1. Unmaking a Murderer
On February 21, 2020, Chester Otto Weger, prisoner C-01114, stepped out of far-downstate Pinckneyville Correctional Center into the cool air of an overcast morning. It was the 21,646th day behind bars for the state’s longest-held inmate. It would also be his last. Chester Weger served 59 years behind bars for one of the most heinous crimes in this state’s history. Now out of prison, he is on a mission to prove his innocence, with help from a high-profile lawyer. Inside the effort to exonerate the “Starved Rock Killer.”
2. The Long Haul
Inside Igor Koralnik’s quest to solve the mystery of COVID’s most puzzling complication. Northwestern’s chief of neuroinfectious disease and global neurology is at the forefront of the search to better understand long COVID’s effects on the brain. He’s become one of the world’s leading experts, opening a clinic to treat neurologically affected long-COVID patients and publishing numerous papers to boost our understanding of this condition and its ominous implications for all of us.
3. The Problem with Alinea
Nearly two decades in, Chicago’s only Michelin three-star restaurant continues to achieve moments of brilliance but struggles to keep up with the times. Our restaurant critic John Kessler takes on one of the city’s most lauded fine dining spot. “Alinea feels stuck in time, relying on its old bag of tricks. The sleights of hand have grown familiar, and the flavors don’t always add up. The food can be delightful, but it can also be too salty, too sweet, too off-key, and just too weird.”
4. The Day a 737 Crashed Into West Lawn
Fifty years ago, a jet fell from the sky into the Southwest Side neighborhood. We look back at what happened, in the words of those who were there. “I was sitting on the left side of the plane alone, near the wing and two rows from an emergency exit. I knew something was wrong because [the pilot] started to rev the engines,” says Marvin Anderson, a 43-year-old assistant research director at the Illinois Institute of Technology and passenger on the plane. “I thought, He’s in trouble and I’m in trouble, but I didn’t have time to think of much else.”
5. The Night Hawk
There’s something different about Chicago at night. When the sun sets and the city lights up, Dave Jordano ventures out, driving around for hours at a time in search of subjects to photograph. He prefers the shops, restaurants, convenience stores, bars, and motels that give Chicago its unique charm — the institutions of the neighborhood.
6. Welcome to Midway
Paul D’Amato, a photographer and Columbia College professor, has spent the last eight years documenting the often-overlooked neighborhoods — such as Chicago Lawn, Brighton Park, West Lawn, and Garfield Ridge — that surround Midway. In this working-class slice of the city, jets roar so low that dishes rattle in kitchens. The proximity makes for a study in contrasts.

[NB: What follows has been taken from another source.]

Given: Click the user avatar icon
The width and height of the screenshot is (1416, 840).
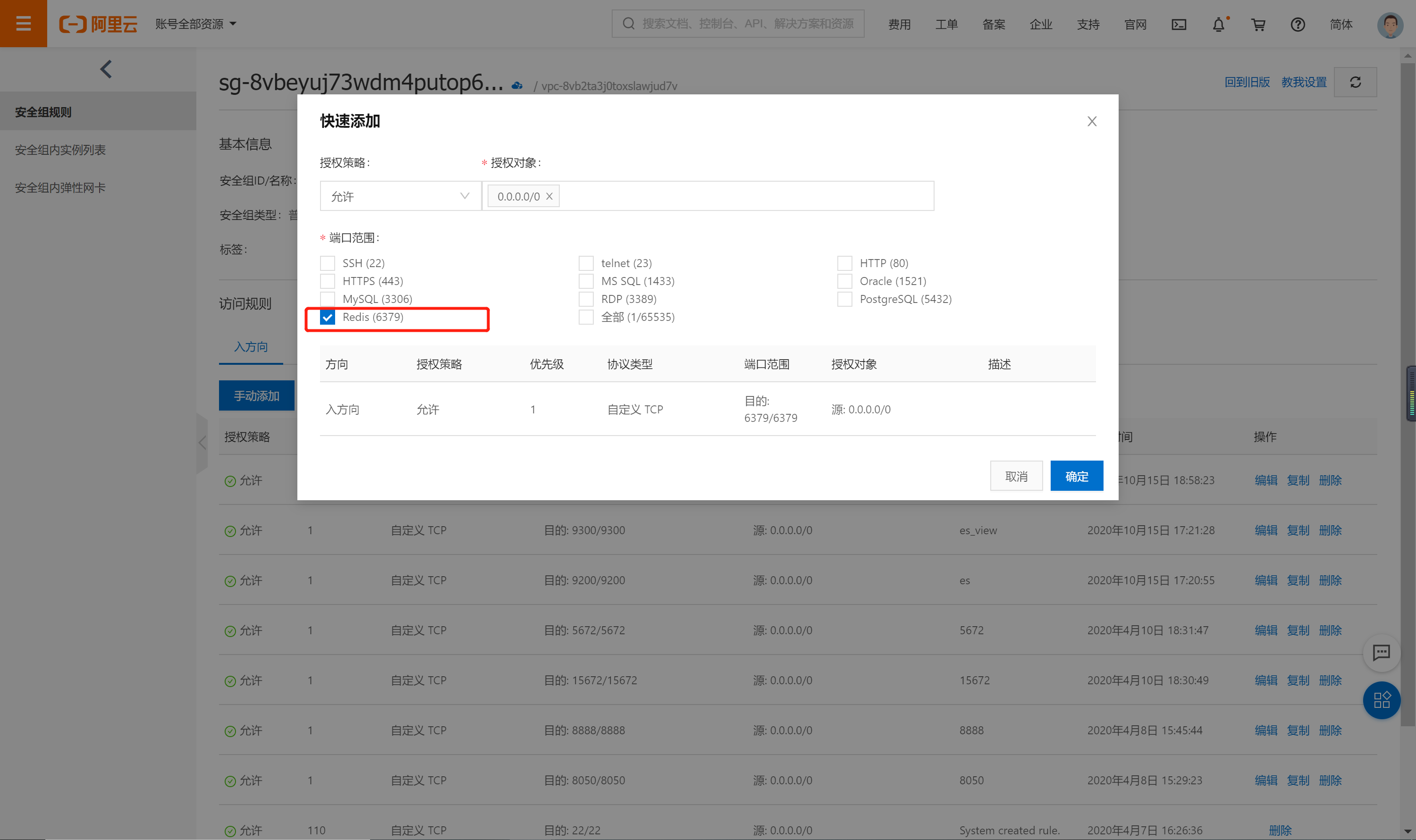Looking at the screenshot, I should click(x=1390, y=25).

7. The Death (and Possible Rebirth) of Jackowo
Jackowo — a patch roughly bounded by Diversey on the south, Belmont on the north, the Kennedy on the east, and the Union Pacific Northwest railroad tracks on the west — was once the biggest immigrant hub of its kind in the United States. But the Poles are moving out, real estate costs are going up, and buildings sit vacant along the once-humming Milwaukee Avenue. What will become of Chicago’s last Polish neighborhood?
8. Stacy Davis Gates Won’t Back Down
The Chicago Teachers Union president sees herself as a righteous champion of not just educators but of students. And she’s not about to let anyone stand in her way. Including the mayor. “I’m not the caricature in the letters to the editor,” Gates says. “The problems are complex. And I think because of that, it’s easier for people to extract characters and focus on them.”
9. The Accusation
The telephone call that upended everything came late on Friday, May 3, 2019. Matthew Baron was in a hotel room in New York City, where he was scheduled to play a series of concerts with Future Hits. On the other end of the line was the familiar voice of Deborah Clark, then the longtime principal of Skinner West Elementary, where Baron had taught social-emotional learning and English as a second language since 2015. Clark told him she needed to discuss a serious matter. “There’s this sixth-grade student … well, Mr. Baron, he’s saying that you touched him.”
10. The Big Truth
University of Chicago professor Robert Pape has spent the past year and a half examining the January 6 insurrectionists — and sounding the alarm about the future of democracy. Although Pape has consulted with multiple presidential administrations, he has been particularly in demand of late. He spent two days briefing the Biden administration at the White House and has met with the CIA, FBI, and Pentagon. The House January 6 committee asked Pape for extensive written testimony, and in June he testified at a Senate Judiciary Committee hearing titled “Examining the ‘Metastasizing’ Domestic Terrorism Threat After the Buffalo Attack.”